- **Exercise instructions**
Print the data that follows exactly as it stands, from its first line through the line containing "Privatumo politika (969, 1822)", and stop there.

- **Source data**
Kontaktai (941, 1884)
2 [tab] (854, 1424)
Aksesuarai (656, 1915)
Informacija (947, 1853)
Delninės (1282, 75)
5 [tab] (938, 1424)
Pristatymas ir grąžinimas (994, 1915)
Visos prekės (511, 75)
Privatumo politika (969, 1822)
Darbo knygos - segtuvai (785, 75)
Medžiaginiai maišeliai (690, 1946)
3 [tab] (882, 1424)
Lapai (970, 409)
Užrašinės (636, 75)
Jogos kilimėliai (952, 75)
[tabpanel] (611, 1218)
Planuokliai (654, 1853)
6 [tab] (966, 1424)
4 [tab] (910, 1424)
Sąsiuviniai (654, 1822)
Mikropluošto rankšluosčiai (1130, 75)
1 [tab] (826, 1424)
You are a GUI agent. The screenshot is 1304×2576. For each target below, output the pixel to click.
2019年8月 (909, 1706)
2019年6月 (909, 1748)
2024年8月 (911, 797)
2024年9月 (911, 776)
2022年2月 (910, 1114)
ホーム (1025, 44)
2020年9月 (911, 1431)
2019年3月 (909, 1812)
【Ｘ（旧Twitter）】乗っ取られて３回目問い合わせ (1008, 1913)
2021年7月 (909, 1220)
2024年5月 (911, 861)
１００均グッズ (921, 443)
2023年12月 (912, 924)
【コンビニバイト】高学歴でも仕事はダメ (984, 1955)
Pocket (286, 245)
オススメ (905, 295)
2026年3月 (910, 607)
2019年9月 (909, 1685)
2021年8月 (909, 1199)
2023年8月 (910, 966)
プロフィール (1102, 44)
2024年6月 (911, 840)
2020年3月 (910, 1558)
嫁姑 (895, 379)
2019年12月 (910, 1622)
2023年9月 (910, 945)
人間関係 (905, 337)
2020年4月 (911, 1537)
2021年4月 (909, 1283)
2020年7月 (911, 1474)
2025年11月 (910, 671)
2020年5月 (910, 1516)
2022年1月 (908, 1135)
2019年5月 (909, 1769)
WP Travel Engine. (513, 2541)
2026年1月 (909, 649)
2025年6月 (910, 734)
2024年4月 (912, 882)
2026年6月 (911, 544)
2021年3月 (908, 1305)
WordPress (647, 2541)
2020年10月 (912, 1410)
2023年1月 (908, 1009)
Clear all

- **Result for this exercise**
Kontaktai (941, 1884)
2 [tab] (854, 1424)
Aksesuarai (656, 1915)
Informacija (947, 1853)
Delninės (1282, 75)
5 [tab] (938, 1424)
Pristatymas ir grąžinimas (994, 1915)
Visos prekės (511, 75)
Privatumo politika (969, 1822)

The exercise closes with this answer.